I don't mean arrogance as in they pay themselves too much, snub you at your high school reunion, or act rude to waitresses -- though that may all be true. I mean they are arrogant enough to believe they know the future. The response to the Fed's announcement was the worst example of this in a while, but we see evidence of this every day in the financial press. In fact, much of the financial industry is based on this pretense.
Precision vs. accuracy
In his 2012 book The Signal and the Noise, statistician Nate Silver, who correctly predicted the winner of all 50 states in the 2012 presidential election, explores the difference between precision and accuracy, two often-confused concepts in forecasting. In the run-up to the financial crisis, he notes that Moody's "AAA" ratings on mortgage-backed CDOs -- the ones that would implode the economy -- were based on calculations carried out to the second decimal place. The calculations were precise but incredibly inaccurate. Moody's underestimated the default risk by a factor of two hundred, says Silver. This problem continues to plague Wall Street today. Pundits mask often inaccurate predictions with precise figures. Headlines such as "Dow to hit 30,000" or "Dow Will Drop to 10,000" regularly dot financial news sites quoting well-known fund-managers and pundits with mostly poor reasoning to back up their argument. Below are a couple of my favorites:
"Dow Could Crash to 3,000 in 2013."
This CNBC article from September 2011 quotes economist Harry Dent as saying: "I think the stock crash started in late April. This is just the first wave down. ... I think the crash really starts sometime in early 2012." Dent went on to explain that his theory was based on an aging baby-boomer population and a deleveraging of U.S. private debt. Fast-forward two years and the Dow is up nearly 50% since then, and Dent couldn't have been more wrong about early 2012. That's when stocks really started gaining.
"David Tice: Gold Will Surge to $2,500 and the S&P 500 (SNPINDEX:^GSPC) will plunge to 1,000."
A double whammy! Tice, a former chief portfolio strategist for Federated Investors, made this prediction in March 2012 with an 18-month price target. In another words, it expired last week. Tice explained, "We feel like we did in 1999 and 2007. During both of those periods, people were positive about credit being created, the central banks were easy, everyone was complacent, and we ended up having a big accident." Yet 18 months later, the S&P hovers around 1,700, while gold is near $1,300 an ounce.
These headlines may seem laughable now, but they were they were no joke at the time they were published, and similarly ridiculous predictions are just as common today.
The reason for this is simple: Easy answers are always appealing. And with smartphones, tablets and cable news all within arm's reach, we live in a short-attention-span world. Headlines like "Dow To Hit 20,000 by 2015" and other predictions catch eyeballs and drive page views, but they do investors a disservice. It's important to remember that future stock market values are based on future events, which are largely unknowable.
Prediction vs. analysis
As consumers of financial news, we want analysis, but what we often get are predictions. We want to buy good companies at low prices, and we're looking for information and insight to lead us to these stocks.
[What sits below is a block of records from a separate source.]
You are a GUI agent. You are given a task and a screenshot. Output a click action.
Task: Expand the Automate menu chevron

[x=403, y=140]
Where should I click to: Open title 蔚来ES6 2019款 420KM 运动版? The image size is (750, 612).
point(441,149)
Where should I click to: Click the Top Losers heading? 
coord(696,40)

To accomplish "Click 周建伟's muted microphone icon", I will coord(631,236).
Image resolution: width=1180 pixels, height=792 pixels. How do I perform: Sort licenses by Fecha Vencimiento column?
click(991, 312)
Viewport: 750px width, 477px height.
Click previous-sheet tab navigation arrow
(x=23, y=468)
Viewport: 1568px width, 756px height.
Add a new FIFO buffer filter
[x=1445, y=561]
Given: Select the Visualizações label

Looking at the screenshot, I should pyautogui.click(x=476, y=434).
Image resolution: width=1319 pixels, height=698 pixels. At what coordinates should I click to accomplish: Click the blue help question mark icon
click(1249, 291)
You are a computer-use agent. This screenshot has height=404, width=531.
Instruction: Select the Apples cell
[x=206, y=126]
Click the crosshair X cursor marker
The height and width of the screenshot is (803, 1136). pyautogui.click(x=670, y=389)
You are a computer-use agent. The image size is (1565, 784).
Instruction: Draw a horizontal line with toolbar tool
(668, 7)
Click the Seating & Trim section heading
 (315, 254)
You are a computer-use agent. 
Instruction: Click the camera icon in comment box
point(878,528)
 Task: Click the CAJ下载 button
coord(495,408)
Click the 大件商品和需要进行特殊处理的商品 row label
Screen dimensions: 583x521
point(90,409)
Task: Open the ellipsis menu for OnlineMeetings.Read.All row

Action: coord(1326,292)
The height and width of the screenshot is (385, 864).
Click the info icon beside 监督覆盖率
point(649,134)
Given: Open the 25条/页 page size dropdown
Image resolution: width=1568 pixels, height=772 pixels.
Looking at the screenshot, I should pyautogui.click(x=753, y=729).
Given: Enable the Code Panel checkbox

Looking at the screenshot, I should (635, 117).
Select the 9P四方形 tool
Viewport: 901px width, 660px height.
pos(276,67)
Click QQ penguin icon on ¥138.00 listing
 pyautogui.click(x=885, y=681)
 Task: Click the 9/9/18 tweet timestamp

With that analysis in hand, we then make a prediction -- i.e., x stock will go up because of y and z factors. Good predictions are based on analysis, but often Wall Street puts the cart before the horse, getting carried away with the prediction instead of analysis, putting precision ahead of accuracy. Price targets and the market's obsession with analyst ratings both lend themselves to this fallacy. Price targets are often wildly off the mark and have been derided as "marketing fluff" by some in the industry, but analysts simply adjust them in response to new developments. No one is paying attention to the analysis -- just the (often bad) prediction.
The noise and the signal
Financial news is noisy, and investors should be wary of reductive or simplistic statements about the stock market, ignoring pundits who offer broad predictions without evidence to back up their claim. Though we like to pretend we understand the market's every movement, there's often no clear reason. Stocks move with or without a cause.
In the case of last week's non-taper, there never was a signal. What started out as a few mumblings from regional Fed presidents snowballed into an assumption that metastasized into Wall Street gospel, but there was no clear evidence that the Fed would go ahead with the September taper in the first place. Chairman Ben Bernanke had always insisted that the decision would be data-driven, and given weak jobs reports over the past few months, the committee simply seemed to be responding to the data.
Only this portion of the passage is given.